:: The input
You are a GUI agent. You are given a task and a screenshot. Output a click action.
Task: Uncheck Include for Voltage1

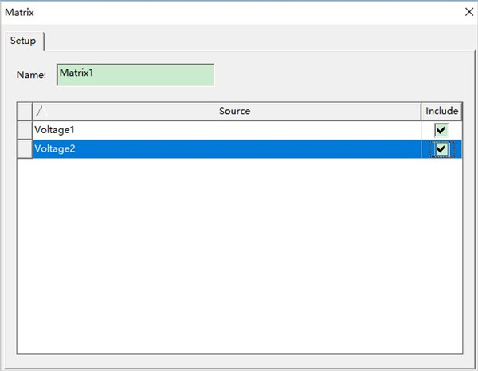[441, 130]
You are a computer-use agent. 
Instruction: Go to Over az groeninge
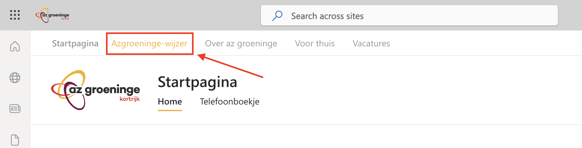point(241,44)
::::
:: The input
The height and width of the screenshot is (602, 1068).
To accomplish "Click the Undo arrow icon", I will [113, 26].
::::
:: The input
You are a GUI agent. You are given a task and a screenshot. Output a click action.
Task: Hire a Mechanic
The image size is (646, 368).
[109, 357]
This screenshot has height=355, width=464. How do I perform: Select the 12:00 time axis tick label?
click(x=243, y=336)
::::
Update everything from the line containing "This screenshot has" down to the line containing "click(x=243, y=336)" by replacing "Select" with "Click", leaving all else unchanged. Return only those lines.

This screenshot has height=355, width=464. How do I perform: Click the 12:00 time axis tick label?
click(x=243, y=336)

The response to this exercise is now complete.